Pelepasan sekat-sekat sosial dalam musik tampaknya benar-benar diupayakan oleh Ungu sewaktu Pasha belum return ke nama aslinya (Sigit Purnomo Said) untuk menjadi wakil walikota di Palu. Dan kabar baik untuk Ungu Clikquers, setelah Sigit tak cukup kursi untuk maju di Pilgub Sulawesi Selatan, kali ini doi kembali untuk nge-band bareng koleganya. Kembali ke Ungu, band ini dalam beberapa lagunya kerap memasukkan unsur dari beberapa genre yang dipadu dengan baik. Dalam dunia dangdut hal itu lebih tua lagi, Rhoma Irama dan Soneta grup-nya sudah sejak lama mengkombinasikan antara musik melayu dan rock barat. Walhasil, dalam satu lagu, para pendengar bisa menangkap beberapa cita rasa dari berbagai jenis musik.

Peleburan selera juga semakin menjadi-jadi belakangan ini, terutama ketika tik-tok menjadi salah satu wadah ekspresi se-alay apakah kita. Belakangan kuketahui, bahwa dalam aplikasi ini semua jenis musik ada dan dikemas untuk menjadi bakc-song bagi berbagai macam video. Berbagai lagu dari lagu religi sampai lagu yang bikin ngeri bisa didengar, diedit dan dijadikan bahan tontonan oleh siapa pun. Ketika satu lagu sudah masuk ke dalamnya, maka genrenya jadi spesifik tik-tok.
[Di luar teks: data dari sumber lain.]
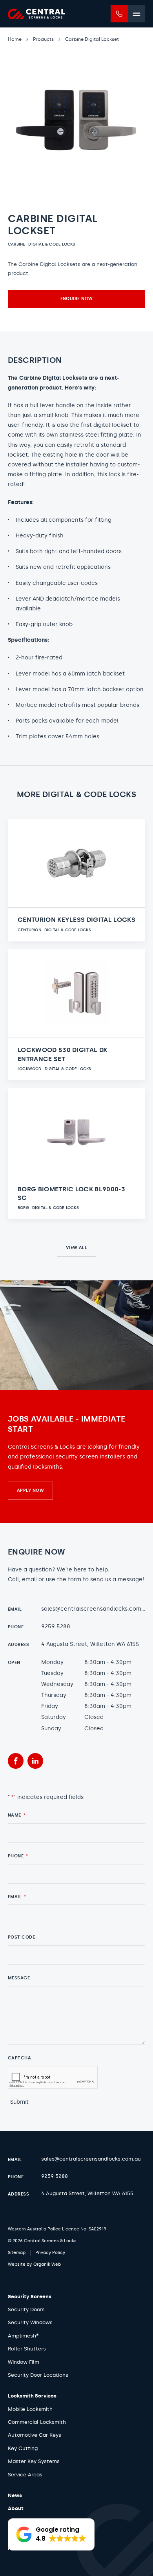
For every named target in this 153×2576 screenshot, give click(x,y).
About (16, 2508)
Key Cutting (23, 2448)
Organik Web (47, 2264)
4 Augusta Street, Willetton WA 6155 (90, 1644)
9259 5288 (55, 1626)
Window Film (23, 2362)
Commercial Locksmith (37, 2422)
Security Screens (29, 2296)
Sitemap (17, 2252)
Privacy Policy (50, 2252)
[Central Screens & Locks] (36, 13)
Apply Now (30, 1490)
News (15, 2495)
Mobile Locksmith (30, 2409)
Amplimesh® (23, 2336)
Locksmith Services (32, 2396)
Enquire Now (76, 298)
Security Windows (30, 2322)
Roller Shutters (27, 2349)
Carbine (16, 244)
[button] (51, 2534)
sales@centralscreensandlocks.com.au (95, 1609)
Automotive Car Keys (34, 2435)
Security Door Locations (38, 2375)
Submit (19, 2102)
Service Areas (25, 2475)
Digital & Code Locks (51, 244)
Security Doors (26, 2309)
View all (76, 1247)
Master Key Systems (34, 2461)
Dengan aplikasi semacam ini sekat sosial dalam masyarakat yang dibedakan menurut kesuakaan terhadap satu lagu atau musik sudah hilang. Dinding terjal itu kini sudah dirubuhkan oleh satu aplikasi yang kerap diasosiakan penggunananya sebagai anak alay. Mungkin itu satu dari sekian mengapa Wali Band membuat satu lagu yang berjudul “sakit tak berdarah” dengan pola aransmen ala tik-tok. Alhasil, beberapa penggemarnya punya satu lagu ciptaan Apoy untuk mengatraksikan kegemaran mereka menari-nari di depan layar hape dan mengepresikan berbagai hal.

Evolusi musik dan hubungannya dengan status sosial yang disandang oleh seorang atau masyarakat secara umum hari ini agak sukar dipertahankan. Klasifikasi musik orang pintar, orang kampung, orang dungu dan orang alay sudah melebur dalam genre tik-tok. Tentu ini generalisasi yang berbahaya. Oleh itu, kalau lo tak bersepakat dengan hal ini, sepertinya kita harus seirama bahwa ada satu genre nyanyian dan musik yang masih belum melebur, yakni nyanyian para koruptor dan politisi badut bernada sumbang di kantor DPR.